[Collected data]
--- START ---

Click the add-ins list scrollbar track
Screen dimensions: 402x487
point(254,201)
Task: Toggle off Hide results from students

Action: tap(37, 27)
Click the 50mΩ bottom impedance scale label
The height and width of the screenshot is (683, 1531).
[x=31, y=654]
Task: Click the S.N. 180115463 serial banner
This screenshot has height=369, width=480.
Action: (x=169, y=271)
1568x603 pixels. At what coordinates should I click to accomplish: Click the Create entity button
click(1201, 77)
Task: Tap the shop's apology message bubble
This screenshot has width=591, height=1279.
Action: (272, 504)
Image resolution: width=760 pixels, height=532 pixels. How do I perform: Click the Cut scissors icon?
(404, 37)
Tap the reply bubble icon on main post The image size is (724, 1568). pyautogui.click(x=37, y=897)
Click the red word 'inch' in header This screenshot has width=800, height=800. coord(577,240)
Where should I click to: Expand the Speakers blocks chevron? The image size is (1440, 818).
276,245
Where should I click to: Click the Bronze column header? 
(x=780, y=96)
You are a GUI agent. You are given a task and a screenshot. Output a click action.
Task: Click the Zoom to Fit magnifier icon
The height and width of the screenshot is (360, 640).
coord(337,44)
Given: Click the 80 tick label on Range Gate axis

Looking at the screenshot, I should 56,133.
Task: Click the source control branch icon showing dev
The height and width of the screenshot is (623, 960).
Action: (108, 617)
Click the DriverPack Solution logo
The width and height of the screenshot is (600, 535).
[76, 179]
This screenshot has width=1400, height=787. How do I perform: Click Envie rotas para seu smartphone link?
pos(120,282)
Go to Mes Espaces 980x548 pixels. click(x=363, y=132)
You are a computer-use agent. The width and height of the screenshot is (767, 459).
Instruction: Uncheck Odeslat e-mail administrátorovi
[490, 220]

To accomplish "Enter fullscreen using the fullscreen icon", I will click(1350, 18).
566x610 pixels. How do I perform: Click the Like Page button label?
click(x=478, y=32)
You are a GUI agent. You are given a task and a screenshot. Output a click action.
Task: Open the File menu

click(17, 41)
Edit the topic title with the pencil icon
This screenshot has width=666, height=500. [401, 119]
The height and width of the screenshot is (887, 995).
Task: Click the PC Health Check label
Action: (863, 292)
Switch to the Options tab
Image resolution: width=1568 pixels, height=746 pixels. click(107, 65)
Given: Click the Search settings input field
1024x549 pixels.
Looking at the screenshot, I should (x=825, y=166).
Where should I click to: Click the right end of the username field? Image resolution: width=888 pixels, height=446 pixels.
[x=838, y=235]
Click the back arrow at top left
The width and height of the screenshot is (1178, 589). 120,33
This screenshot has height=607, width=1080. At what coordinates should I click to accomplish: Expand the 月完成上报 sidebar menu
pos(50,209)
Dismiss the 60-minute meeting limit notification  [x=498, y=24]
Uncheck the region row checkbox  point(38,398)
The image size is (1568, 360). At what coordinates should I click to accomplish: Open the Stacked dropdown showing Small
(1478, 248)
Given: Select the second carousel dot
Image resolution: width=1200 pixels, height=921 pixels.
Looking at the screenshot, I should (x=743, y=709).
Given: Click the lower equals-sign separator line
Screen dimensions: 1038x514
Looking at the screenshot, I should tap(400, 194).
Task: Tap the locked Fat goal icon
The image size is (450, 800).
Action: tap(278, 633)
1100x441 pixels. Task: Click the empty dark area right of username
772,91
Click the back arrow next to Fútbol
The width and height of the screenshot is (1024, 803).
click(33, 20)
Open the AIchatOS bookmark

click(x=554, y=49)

--- END ---

### What to do
Read through the records above and copy the lines that contain "bubble".

### Written answer
Task: Tap the shop's apology message bubble
Tap the reply bubble icon on main post The image size is (724, 1568). pyautogui.click(x=37, y=897)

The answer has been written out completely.